## [What to work on]
Output the following entries exactly as they appear, line by line.

## [Dataset extract]
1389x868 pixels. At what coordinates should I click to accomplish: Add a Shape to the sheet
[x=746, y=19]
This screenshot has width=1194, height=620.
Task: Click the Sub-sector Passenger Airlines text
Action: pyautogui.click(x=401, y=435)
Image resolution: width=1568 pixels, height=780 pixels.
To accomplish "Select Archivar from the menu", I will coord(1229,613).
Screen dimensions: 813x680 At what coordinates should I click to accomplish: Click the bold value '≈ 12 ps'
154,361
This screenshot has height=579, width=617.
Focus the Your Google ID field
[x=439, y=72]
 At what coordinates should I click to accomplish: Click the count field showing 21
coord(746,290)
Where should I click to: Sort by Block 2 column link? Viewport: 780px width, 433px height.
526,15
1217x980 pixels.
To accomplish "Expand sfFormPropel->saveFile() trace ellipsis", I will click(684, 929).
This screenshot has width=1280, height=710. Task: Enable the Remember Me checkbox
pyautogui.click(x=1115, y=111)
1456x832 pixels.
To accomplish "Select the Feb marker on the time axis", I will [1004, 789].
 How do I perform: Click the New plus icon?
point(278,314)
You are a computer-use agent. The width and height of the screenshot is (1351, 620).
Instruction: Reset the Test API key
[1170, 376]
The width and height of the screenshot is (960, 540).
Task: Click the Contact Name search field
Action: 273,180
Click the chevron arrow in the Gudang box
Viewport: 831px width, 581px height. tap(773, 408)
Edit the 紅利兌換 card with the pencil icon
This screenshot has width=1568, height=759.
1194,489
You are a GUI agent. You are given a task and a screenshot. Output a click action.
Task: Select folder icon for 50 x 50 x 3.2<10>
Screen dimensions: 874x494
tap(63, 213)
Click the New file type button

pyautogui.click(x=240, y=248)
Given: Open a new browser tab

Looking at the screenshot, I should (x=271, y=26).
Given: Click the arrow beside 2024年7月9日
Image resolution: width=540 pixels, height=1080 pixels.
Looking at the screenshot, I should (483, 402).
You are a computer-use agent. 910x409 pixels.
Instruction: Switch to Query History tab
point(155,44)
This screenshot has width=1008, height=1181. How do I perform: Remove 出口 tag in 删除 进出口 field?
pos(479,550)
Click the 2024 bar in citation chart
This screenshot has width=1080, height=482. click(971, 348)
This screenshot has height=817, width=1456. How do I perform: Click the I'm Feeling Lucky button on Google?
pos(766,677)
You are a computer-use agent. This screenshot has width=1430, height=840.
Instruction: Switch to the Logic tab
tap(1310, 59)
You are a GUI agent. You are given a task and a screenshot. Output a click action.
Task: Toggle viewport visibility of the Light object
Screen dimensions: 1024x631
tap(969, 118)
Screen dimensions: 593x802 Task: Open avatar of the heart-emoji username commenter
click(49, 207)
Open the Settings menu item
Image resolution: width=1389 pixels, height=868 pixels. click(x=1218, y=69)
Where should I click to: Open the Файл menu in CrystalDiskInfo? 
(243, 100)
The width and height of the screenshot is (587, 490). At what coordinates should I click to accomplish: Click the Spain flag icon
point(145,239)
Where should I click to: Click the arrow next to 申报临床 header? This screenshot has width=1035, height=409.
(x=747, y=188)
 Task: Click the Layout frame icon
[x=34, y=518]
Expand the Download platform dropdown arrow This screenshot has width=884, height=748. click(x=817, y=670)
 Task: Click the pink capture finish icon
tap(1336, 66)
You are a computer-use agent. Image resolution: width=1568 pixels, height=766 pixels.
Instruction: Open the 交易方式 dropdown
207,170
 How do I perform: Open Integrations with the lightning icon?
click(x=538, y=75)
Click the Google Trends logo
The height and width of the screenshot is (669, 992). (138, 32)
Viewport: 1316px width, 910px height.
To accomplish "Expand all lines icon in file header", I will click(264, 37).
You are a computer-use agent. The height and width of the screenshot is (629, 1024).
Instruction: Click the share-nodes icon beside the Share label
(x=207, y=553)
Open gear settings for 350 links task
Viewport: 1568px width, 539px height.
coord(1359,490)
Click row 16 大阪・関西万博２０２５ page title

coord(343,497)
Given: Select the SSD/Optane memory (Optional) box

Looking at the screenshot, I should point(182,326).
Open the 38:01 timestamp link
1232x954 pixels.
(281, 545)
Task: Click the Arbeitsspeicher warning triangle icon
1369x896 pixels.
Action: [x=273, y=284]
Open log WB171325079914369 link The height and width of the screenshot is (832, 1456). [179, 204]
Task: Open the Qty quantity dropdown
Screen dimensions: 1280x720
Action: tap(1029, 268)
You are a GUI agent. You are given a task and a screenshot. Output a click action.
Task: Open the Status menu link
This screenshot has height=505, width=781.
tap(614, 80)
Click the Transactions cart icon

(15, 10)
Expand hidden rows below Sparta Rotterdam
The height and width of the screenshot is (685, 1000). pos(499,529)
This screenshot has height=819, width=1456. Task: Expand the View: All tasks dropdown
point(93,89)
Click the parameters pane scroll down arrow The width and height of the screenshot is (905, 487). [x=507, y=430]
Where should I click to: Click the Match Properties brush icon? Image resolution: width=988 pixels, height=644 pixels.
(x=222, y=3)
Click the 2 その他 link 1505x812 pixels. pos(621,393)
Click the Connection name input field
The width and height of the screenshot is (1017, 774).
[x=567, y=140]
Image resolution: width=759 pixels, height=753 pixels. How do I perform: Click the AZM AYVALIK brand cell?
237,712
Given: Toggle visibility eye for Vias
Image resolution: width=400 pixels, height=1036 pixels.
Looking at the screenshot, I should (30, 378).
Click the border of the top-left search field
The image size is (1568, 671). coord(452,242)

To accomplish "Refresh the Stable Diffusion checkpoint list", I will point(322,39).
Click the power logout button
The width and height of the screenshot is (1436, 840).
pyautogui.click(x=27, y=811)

## [Solution to the exercise]
1389x868 pixels. At what coordinates should I click to accomplish: Add a Shape to the sheet
[x=746, y=19]
This screenshot has width=1194, height=620.
Task: Click the Sub-sector Passenger Airlines text
Action: pyautogui.click(x=401, y=435)
Image resolution: width=1568 pixels, height=780 pixels.
To accomplish "Select Archivar from the menu", I will coord(1229,613).
Screen dimensions: 813x680 At what coordinates should I click to accomplish: Click the bold value '≈ 12 ps'
154,361
This screenshot has height=579, width=617.
Focus the Your Google ID field
[x=439, y=72]
 At what coordinates should I click to accomplish: Click the count field showing 21
coord(746,290)
Where should I click to: Sort by Block 2 column link? Viewport: 780px width, 433px height.
526,15
1217x980 pixels.
To accomplish "Expand sfFormPropel->saveFile() trace ellipsis", I will click(684, 929).
This screenshot has width=1280, height=710. Task: Enable the Remember Me checkbox
pyautogui.click(x=1115, y=111)
1456x832 pixels.
To accomplish "Select the Feb marker on the time axis", I will [1004, 789].
 How do I perform: Click the New plus icon?
point(278,314)
You are a computer-use agent. The width and height of the screenshot is (1351, 620).
Instruction: Reset the Test API key
[1170, 376]
The width and height of the screenshot is (960, 540).
Task: Click the Contact Name search field
Action: 273,180
Click the chevron arrow in the Gudang box
Viewport: 831px width, 581px height. tap(773, 408)
Edit the 紅利兌換 card with the pencil icon
This screenshot has width=1568, height=759.
1194,489
You are a GUI agent. You are given a task and a screenshot. Output a click action.
Task: Select folder icon for 50 x 50 x 3.2<10>
Screen dimensions: 874x494
tap(63, 213)
Click the New file type button

pyautogui.click(x=240, y=248)
Given: Open a new browser tab

Looking at the screenshot, I should (x=271, y=26).
Given: Click the arrow beside 2024年7月9日
Image resolution: width=540 pixels, height=1080 pixels.
Looking at the screenshot, I should (483, 402).
You are a computer-use agent. 910x409 pixels.
Instruction: Switch to Query History tab
point(155,44)
This screenshot has width=1008, height=1181. How do I perform: Remove 出口 tag in 删除 进出口 field?
pos(479,550)
Click the 2024 bar in citation chart
This screenshot has width=1080, height=482. click(971, 348)
This screenshot has height=817, width=1456. How do I perform: Click the I'm Feeling Lucky button on Google?
pos(766,677)
You are a computer-use agent. This screenshot has width=1430, height=840.
Instruction: Switch to the Logic tab
tap(1310, 59)
You are a GUI agent. You are given a task and a screenshot. Output a click action.
Task: Toggle viewport visibility of the Light object
Screen dimensions: 1024x631
tap(969, 118)
Screen dimensions: 593x802 Task: Open avatar of the heart-emoji username commenter
click(49, 207)
Open the Settings menu item
Image resolution: width=1389 pixels, height=868 pixels. click(x=1218, y=69)
Where should I click to: Open the Файл menu in CrystalDiskInfo? 
(243, 100)
The width and height of the screenshot is (587, 490). At what coordinates should I click to accomplish: Click the Spain flag icon
point(145,239)
Where should I click to: Click the arrow next to 申报临床 header? This screenshot has width=1035, height=409.
(x=747, y=188)
 Task: Click the Layout frame icon
[x=34, y=518]
Expand the Download platform dropdown arrow This screenshot has width=884, height=748. click(x=817, y=670)
 Task: Click the pink capture finish icon
tap(1336, 66)
You are a computer-use agent. Image resolution: width=1568 pixels, height=766 pixels.
Instruction: Open the 交易方式 dropdown
207,170
 How do I perform: Open Integrations with the lightning icon?
click(x=538, y=75)
Click the Google Trends logo
The height and width of the screenshot is (669, 992). (138, 32)
Viewport: 1316px width, 910px height.
To accomplish "Expand all lines icon in file header", I will click(264, 37).
You are a computer-use agent. The height and width of the screenshot is (629, 1024).
Instruction: Click the share-nodes icon beside the Share label
(x=207, y=553)
Open gear settings for 350 links task
Viewport: 1568px width, 539px height.
coord(1359,490)
Click row 16 大阪・関西万博２０２５ page title

coord(343,497)
Given: Select the SSD/Optane memory (Optional) box

Looking at the screenshot, I should point(182,326).
Open the 38:01 timestamp link
1232x954 pixels.
(281, 545)
Task: Click the Arbeitsspeicher warning triangle icon
1369x896 pixels.
Action: [x=273, y=284]
Open log WB171325079914369 link The height and width of the screenshot is (832, 1456). [179, 204]
Task: Open the Qty quantity dropdown
Screen dimensions: 1280x720
Action: tap(1029, 268)
You are a GUI agent. You are given a task and a screenshot. Output a click action.
Task: Open the Status menu link
This screenshot has height=505, width=781.
tap(614, 80)
Click the Transactions cart icon

(15, 10)
Expand hidden rows below Sparta Rotterdam
The height and width of the screenshot is (685, 1000). pos(499,529)
This screenshot has height=819, width=1456. Task: Expand the View: All tasks dropdown
point(93,89)
Click the parameters pane scroll down arrow The width and height of the screenshot is (905, 487). [x=507, y=430]
Where should I click to: Click the Match Properties brush icon? Image resolution: width=988 pixels, height=644 pixels.
(x=222, y=3)
Click the 2 その他 link 1505x812 pixels. pos(621,393)
Click the Connection name input field
The width and height of the screenshot is (1017, 774).
[x=567, y=140]
Image resolution: width=759 pixels, height=753 pixels. How do I perform: Click the AZM AYVALIK brand cell?
237,712
Given: Toggle visibility eye for Vias
Image resolution: width=400 pixels, height=1036 pixels.
Looking at the screenshot, I should (30, 378).
Click the border of the top-left search field
The image size is (1568, 671). coord(452,242)

To accomplish "Refresh the Stable Diffusion checkpoint list", I will point(322,39).
Click the power logout button
The width and height of the screenshot is (1436, 840).
pyautogui.click(x=27, y=811)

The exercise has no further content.